Watch a bad movie and no matter how many car crashes or explosions you see, the movie can still be boring. Compare the chase scene of “Terminator 3” with a similar chase scene in “Terminator 2.” In “Terminator 3,” the action is action for the sake of action. The hero just seems to be running around with the bad Terminator chasing him with no sense of direction. As a result, the action becomes boring.
What drags a story down is often the lack of causality between scenes. In “Star Wars,” Luke is trying to reach Princes Leia’s planet. Then he gets there but the Death Star has blown it up and captures the Millennium Falcon, trapping Luke on the Death Star. Now Obi-wan has to find a way to disable the tractor beam while Luke rescues Princess Leia. Then Luke gets trapped by stormtroopers so he has to hide in a garbage dump.

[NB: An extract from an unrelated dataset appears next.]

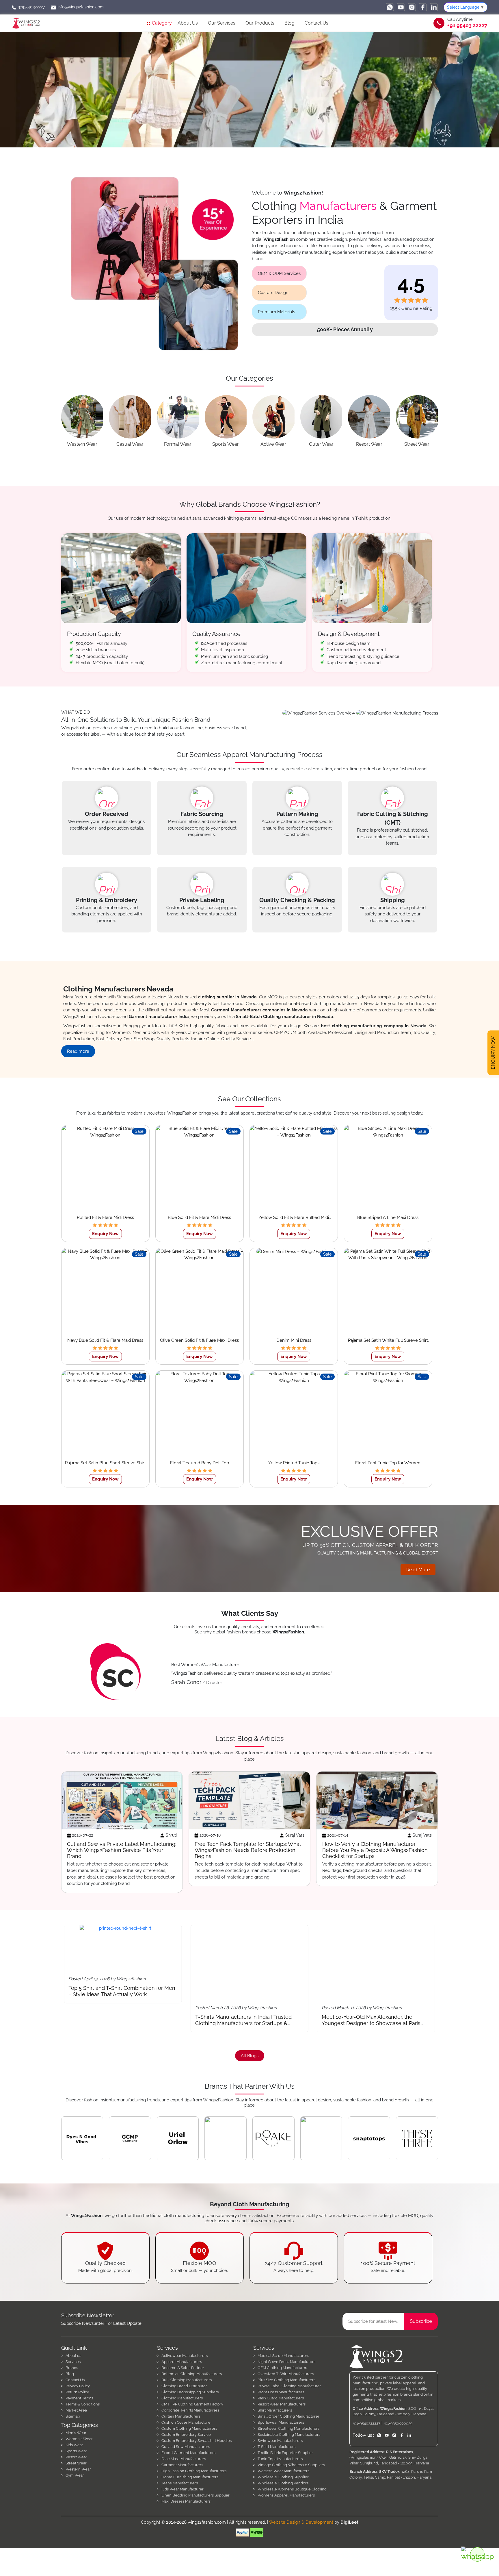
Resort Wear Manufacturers (282, 2404)
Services (73, 2362)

Can you see how every scene something happens, but the next scene is a direct result of what happened in the previous scene? That’s because each scene causes the next scene to appear because no other scene would make sense. Imagine if Luke arrives at Princess Leia’s planet but gets captured by the Death Star instead. Now instead of trying to escape from the Death Star, Luke decides to become a janitor on the Death Star and live happily ever after. Boring, right? Because Luke’s original goal of finding out the secret message in R2D2 never gets fulfilled. Once you start your story rolling with an initial, inciting incident, it has to keep rolling in that direction.
In “Star Wars,” the story starts out with Darth Vader trying to get back the stolen Death Star plans so he can wipe out the rebel base. In “Terminator,” the Terminator arrives to kill the mother of the resistance leader, John Connor. In “Finding Nemo,” Marlin the father wants nothing more than to protect his only son, Marlin and rescue him when a diver takes him away. Every story is really just focused on one goal, but everything around that story revolves around solving that one specific goal.

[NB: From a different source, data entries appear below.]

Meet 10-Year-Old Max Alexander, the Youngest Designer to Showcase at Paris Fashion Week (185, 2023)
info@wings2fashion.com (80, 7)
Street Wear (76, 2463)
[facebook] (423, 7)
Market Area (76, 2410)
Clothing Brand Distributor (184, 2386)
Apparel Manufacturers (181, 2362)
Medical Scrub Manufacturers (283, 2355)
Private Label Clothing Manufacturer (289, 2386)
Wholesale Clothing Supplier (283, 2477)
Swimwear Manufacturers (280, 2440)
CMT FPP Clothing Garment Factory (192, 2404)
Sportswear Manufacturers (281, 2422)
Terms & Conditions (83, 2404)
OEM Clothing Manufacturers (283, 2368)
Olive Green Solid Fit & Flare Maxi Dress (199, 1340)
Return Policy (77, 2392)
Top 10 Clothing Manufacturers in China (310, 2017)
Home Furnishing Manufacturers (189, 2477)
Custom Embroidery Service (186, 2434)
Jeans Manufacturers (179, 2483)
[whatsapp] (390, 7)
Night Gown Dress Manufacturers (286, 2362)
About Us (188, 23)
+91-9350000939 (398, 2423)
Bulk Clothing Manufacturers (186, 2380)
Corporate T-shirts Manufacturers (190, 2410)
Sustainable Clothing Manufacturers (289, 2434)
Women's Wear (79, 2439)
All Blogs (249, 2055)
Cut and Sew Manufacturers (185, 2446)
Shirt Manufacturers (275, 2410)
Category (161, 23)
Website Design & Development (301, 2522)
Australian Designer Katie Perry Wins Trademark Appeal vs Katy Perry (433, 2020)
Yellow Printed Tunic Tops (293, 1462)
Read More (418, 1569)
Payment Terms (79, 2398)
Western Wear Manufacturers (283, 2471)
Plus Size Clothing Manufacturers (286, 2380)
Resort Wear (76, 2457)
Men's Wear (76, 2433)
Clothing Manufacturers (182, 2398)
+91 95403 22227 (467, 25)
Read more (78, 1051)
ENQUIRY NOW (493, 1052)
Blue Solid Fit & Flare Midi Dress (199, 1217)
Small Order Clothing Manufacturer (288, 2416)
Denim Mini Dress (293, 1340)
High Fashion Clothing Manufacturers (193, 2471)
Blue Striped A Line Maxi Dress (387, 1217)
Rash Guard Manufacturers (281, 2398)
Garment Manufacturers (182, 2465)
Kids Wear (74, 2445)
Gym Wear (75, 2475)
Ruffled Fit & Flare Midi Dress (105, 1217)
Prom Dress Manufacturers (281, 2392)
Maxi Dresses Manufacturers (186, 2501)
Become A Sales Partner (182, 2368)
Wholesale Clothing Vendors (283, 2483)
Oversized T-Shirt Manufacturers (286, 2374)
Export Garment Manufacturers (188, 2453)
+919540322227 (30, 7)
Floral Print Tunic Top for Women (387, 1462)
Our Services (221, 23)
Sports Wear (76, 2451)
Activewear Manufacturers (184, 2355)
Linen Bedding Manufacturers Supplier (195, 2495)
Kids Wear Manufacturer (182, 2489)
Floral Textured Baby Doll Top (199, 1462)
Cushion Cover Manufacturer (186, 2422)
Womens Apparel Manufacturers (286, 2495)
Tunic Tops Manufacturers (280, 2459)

In “Die Hard,” the hero just wants to get back with his wife. Then the terrorists show up and the story really isn’t about defeating the terrorists, but in getting back with his wife. To do that, he has to defeat the terrorists. Every movie is about one goal with lots of little goals in between that support the real goal.
In “Legally Blonde,” the goal may seem like the hero wants to win back her boyfriend, but the real story is that she needs to recognize she’s more than just a dumb blonde and really is someone who can be important. In “WALL-E,” the hero’s goal is to find love, and he can only do that by helping save the human race in the process. Most action in movies are a side effect of the hero pursuing his real goal.
So focus on what’s your hero’s real goal, and then fill it with lots of interesting obstacles that get in the way of that real goal. All those lousy “Die Hard” sequels and “Die Hard” copycat movies sucked because they made the real story fighting the army of bad guys and nothing more. The real goal should be something that changes the hero while the action is what the hero has to go through to change and reach his goal. Just parading a bunch of action scenes is pointless if each scene doesn’t directly cause the next scene to occur.
Every scene is nothing more than a step by step process towards the hero’s real goal, and each scene occurs precisely because of what happened in the previous scene. Disconnect the causality between scenes and you basically kill the story flow and risk losing your audience’s interest at the same time.
Think of scenes like dominoes. If you set up dominoes and knock them over, each one knocks over the next one to create a complete process from start to end. That’s how a story should flow. Something starts the story off and everything in between is directly related to getting you to the end. Causality is the glue that ties your scenes together. If you look at early drafts of famous movies, you can see how they cut scenes that didn’t keep thue hero moving one step closer to the final goal, and that\’s the type of editing you need to do before you turn your script in to be read by others.